| TASK DETAILS |
From the records below, count the lines holding the string "agent". Only the number is wanted.

| RECORDS PROVIDED |

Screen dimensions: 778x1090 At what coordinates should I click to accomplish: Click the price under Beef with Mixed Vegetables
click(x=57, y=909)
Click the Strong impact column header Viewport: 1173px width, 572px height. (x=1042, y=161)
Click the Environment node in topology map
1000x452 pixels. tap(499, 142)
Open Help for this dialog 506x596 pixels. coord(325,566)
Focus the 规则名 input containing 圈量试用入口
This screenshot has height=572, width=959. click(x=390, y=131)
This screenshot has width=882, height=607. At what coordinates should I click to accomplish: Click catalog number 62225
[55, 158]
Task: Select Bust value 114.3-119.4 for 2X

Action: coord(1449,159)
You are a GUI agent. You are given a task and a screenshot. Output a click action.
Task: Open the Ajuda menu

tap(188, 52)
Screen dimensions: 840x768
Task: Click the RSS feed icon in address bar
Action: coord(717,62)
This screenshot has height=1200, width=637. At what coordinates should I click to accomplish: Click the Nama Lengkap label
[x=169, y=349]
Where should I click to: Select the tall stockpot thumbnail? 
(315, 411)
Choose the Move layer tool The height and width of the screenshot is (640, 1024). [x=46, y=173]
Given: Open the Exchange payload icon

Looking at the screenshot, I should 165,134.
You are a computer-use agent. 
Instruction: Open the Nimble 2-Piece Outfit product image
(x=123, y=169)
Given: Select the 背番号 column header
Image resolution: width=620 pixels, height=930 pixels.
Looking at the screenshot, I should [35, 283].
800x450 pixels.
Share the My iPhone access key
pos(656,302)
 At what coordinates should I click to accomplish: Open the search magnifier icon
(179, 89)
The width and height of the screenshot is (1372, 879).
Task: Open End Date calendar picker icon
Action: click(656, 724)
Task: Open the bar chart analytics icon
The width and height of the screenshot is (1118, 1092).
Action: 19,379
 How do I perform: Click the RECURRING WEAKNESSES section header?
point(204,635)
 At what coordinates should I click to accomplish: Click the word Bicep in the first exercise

| WORKED SOLUTION |
2